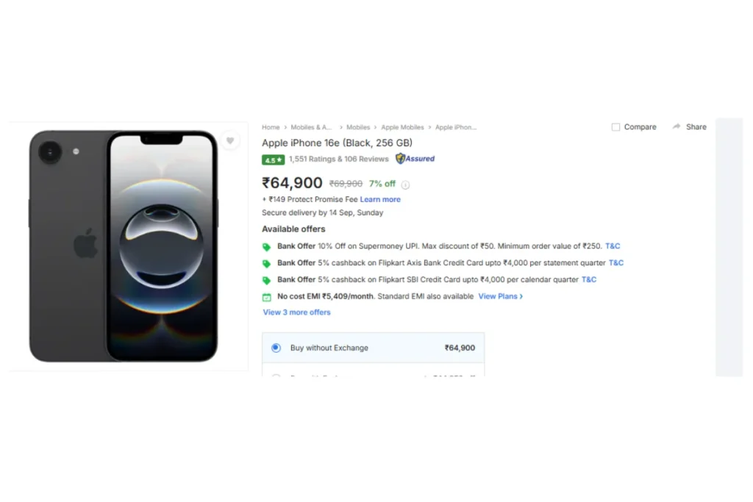Tick the Compare checkbox
Screen dimensions: 753x502
click(616, 127)
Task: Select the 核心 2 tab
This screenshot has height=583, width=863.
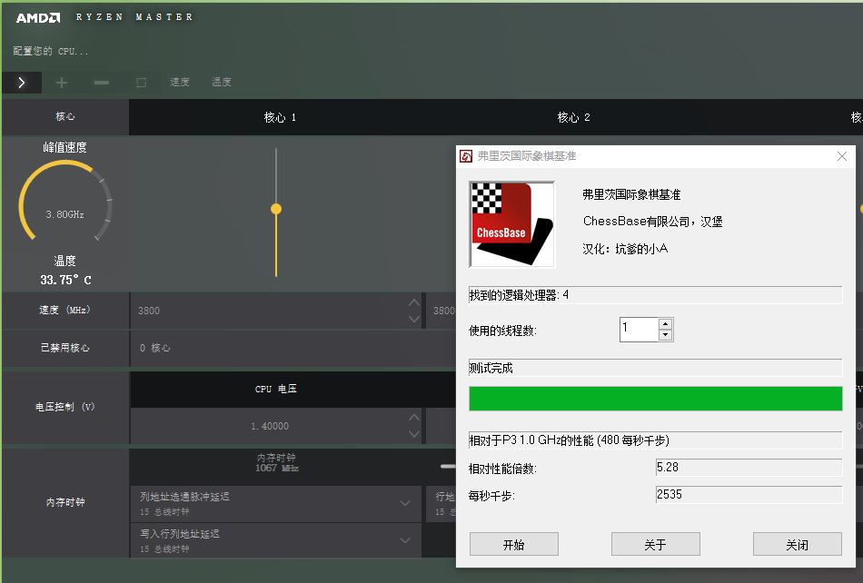Action: (574, 116)
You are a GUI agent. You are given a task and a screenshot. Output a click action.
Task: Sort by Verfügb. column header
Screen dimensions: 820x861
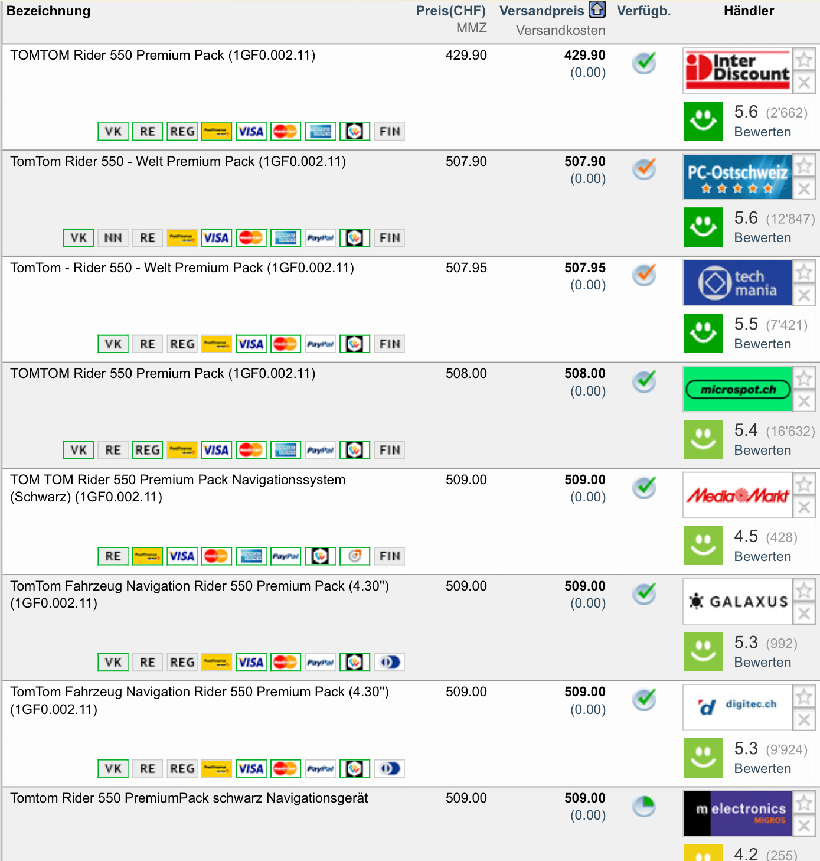(x=643, y=11)
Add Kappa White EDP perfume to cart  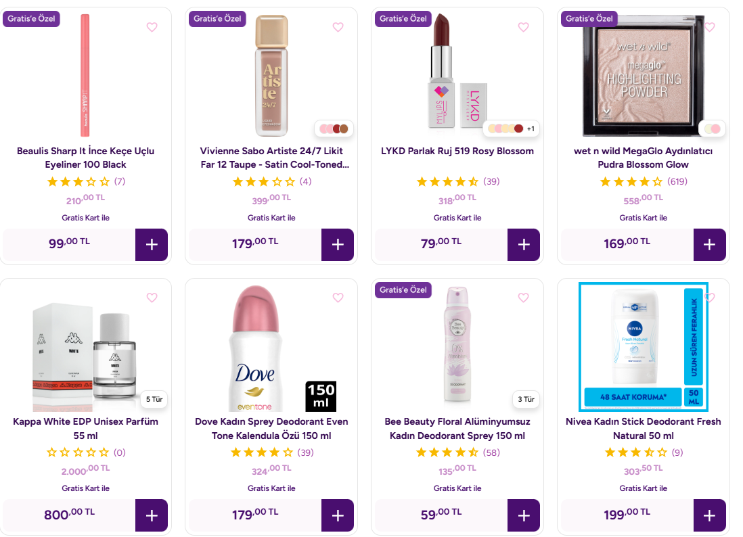point(152,515)
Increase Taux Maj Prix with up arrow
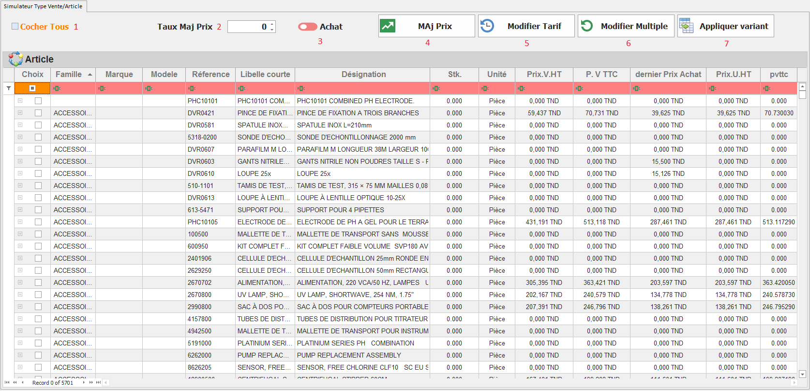This screenshot has width=810, height=391. (272, 24)
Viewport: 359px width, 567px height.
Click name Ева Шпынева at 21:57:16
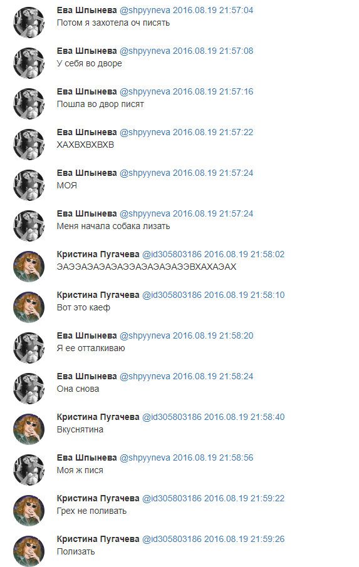click(x=87, y=92)
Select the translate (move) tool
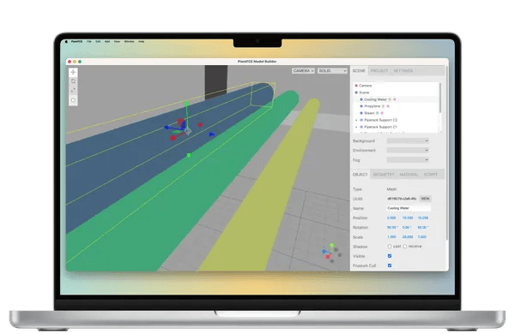 [73, 72]
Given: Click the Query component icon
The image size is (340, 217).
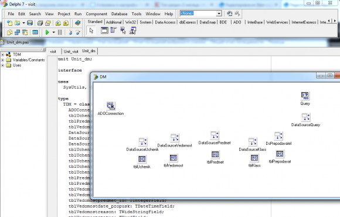Looking at the screenshot, I should click(305, 96).
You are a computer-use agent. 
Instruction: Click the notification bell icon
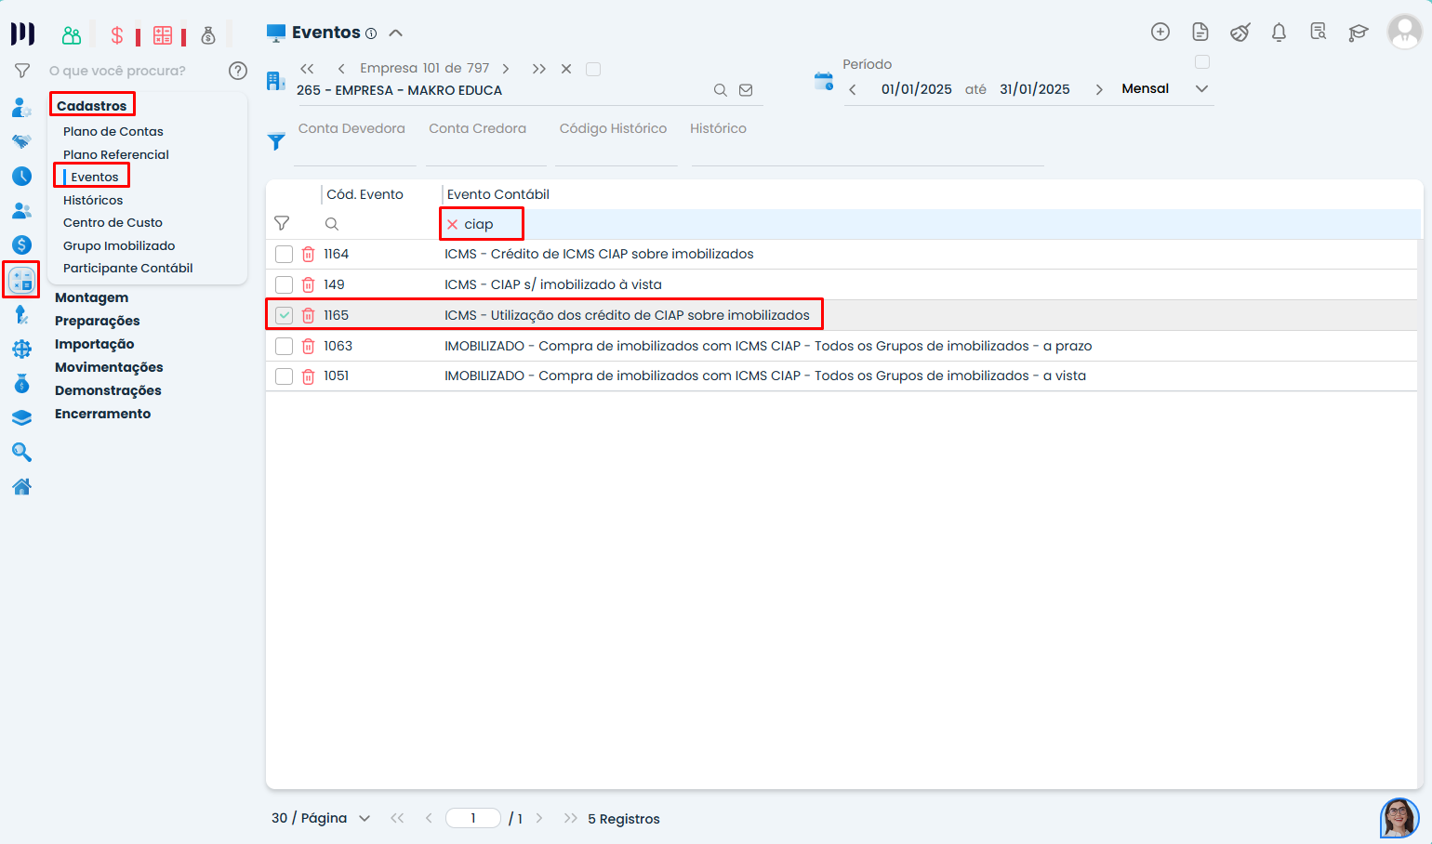coord(1279,33)
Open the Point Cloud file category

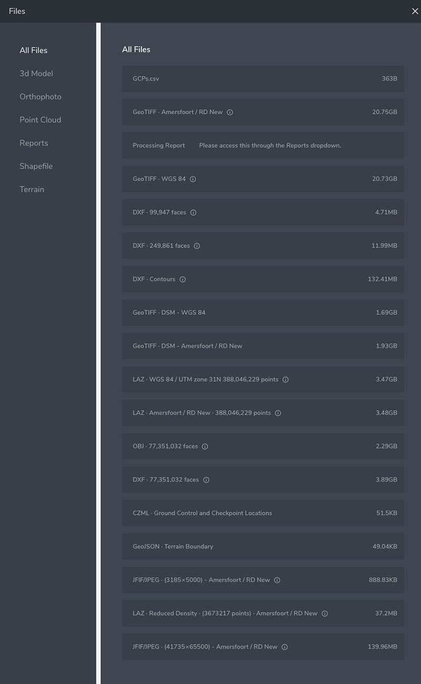(41, 120)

▶ _Problem requirements_: Give back, exactly and with nothing added, the lines from the line with "Instruction: Click the notification bell icon" through the final line of the data, both included; leave pictures out.

▶ _Reply_:
Instruction: Click the notification bell icon
coord(1279,33)
Open the Point Cloud file category

(41, 120)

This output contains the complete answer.